● Your instructions:
Both the line containing "Write for Us (11, 2502)" and the line containing "Contacts Us (11, 2477)" belong to the span. Output exactly that span from the listing below, and nothing outside it.
-- Entries supplied follows --
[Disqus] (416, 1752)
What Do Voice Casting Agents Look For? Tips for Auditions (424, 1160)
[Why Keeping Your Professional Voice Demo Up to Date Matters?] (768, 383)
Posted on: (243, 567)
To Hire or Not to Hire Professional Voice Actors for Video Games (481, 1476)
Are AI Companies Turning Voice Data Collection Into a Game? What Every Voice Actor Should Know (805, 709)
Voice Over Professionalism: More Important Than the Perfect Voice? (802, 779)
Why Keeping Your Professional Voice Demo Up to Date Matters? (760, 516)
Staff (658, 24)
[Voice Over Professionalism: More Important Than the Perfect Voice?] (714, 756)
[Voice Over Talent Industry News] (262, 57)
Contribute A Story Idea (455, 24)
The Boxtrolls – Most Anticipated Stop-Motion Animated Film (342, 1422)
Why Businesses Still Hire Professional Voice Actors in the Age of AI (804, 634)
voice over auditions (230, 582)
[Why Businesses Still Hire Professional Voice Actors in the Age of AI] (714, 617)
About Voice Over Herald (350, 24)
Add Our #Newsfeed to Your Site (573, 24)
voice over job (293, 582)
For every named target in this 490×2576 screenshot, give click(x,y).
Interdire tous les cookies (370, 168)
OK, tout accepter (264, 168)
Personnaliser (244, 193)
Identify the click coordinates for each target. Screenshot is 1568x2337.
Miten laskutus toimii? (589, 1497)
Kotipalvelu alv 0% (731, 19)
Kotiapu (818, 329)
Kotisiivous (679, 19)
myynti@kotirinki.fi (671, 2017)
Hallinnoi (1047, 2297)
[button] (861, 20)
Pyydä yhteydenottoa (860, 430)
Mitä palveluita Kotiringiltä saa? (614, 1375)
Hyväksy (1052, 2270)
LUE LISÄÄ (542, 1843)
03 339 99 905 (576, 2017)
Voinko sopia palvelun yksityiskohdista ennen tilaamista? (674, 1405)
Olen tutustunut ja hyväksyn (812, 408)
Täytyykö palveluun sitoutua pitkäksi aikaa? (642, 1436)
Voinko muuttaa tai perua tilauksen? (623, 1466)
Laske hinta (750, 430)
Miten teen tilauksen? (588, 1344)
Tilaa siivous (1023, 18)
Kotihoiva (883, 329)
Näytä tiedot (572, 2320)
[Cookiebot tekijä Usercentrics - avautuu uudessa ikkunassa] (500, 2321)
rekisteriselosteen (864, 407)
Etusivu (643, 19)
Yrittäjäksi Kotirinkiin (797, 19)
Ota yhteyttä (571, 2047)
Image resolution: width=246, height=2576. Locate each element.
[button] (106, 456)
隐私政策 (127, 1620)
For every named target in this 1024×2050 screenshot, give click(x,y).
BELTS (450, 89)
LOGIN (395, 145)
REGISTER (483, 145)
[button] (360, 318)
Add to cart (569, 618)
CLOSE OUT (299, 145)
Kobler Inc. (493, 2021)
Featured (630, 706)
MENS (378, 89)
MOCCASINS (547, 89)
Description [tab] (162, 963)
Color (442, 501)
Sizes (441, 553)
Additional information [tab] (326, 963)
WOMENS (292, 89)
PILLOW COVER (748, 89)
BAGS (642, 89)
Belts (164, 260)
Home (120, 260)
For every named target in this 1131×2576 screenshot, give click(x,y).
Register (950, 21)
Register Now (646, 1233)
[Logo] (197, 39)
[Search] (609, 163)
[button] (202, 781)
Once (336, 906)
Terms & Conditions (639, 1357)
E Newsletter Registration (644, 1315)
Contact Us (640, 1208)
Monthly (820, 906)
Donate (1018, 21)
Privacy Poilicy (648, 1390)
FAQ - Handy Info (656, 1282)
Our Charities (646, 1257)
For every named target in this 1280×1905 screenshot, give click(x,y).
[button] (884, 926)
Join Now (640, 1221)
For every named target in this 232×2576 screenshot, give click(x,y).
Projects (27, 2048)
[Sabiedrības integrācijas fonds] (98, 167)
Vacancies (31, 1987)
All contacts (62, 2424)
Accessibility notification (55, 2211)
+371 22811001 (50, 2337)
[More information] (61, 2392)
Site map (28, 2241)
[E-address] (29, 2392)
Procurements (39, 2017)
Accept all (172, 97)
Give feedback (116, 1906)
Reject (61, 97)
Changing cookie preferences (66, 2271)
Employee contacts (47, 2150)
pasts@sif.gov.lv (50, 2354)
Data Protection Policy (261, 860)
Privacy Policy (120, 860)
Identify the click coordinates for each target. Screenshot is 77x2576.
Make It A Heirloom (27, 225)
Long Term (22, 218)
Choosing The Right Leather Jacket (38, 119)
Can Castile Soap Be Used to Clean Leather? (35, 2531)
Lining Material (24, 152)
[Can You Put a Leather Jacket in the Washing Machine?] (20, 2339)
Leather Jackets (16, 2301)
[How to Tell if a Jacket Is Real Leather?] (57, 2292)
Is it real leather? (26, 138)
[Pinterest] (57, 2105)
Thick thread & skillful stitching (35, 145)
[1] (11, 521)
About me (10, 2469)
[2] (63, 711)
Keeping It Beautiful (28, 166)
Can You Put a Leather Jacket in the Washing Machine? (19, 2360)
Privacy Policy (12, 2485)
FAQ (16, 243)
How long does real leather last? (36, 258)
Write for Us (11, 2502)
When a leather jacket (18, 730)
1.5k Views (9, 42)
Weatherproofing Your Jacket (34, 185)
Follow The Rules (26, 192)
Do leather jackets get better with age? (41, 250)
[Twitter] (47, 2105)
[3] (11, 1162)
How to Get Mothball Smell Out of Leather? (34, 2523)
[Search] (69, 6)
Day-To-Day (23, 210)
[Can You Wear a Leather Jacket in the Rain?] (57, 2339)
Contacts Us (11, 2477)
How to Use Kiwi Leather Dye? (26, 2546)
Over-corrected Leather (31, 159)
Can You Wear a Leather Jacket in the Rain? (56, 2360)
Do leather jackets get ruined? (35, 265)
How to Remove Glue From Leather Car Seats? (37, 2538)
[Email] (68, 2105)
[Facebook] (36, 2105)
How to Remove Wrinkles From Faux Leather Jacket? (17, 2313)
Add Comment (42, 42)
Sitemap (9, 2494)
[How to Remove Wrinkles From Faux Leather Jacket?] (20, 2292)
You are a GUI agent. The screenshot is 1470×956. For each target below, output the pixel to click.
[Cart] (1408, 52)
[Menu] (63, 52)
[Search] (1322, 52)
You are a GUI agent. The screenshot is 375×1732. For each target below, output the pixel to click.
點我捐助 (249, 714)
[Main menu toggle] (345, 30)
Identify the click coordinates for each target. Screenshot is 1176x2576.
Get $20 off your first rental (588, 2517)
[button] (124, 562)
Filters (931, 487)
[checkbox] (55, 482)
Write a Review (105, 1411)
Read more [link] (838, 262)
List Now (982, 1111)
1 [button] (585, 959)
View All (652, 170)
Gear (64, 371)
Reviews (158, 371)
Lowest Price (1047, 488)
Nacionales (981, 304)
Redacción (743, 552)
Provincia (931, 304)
-- Entries supplied concluded --
● Solution for this problem:
Write for Us (11, 2502)
When a leather jacket (18, 730)
1.5k Views (9, 42)
Weatherproofing Your Jacket (34, 185)
Follow The Rules (26, 192)
Do leather jackets get better with age? (41, 250)
[Twitter] (47, 2105)
[3] (11, 1162)
How to Get Mothball Smell Out of Leather? (34, 2523)
[Search] (69, 6)
Day-To-Day (23, 210)
[Can You Wear a Leather Jacket in the Rain?] (57, 2339)
Contacts Us (11, 2477)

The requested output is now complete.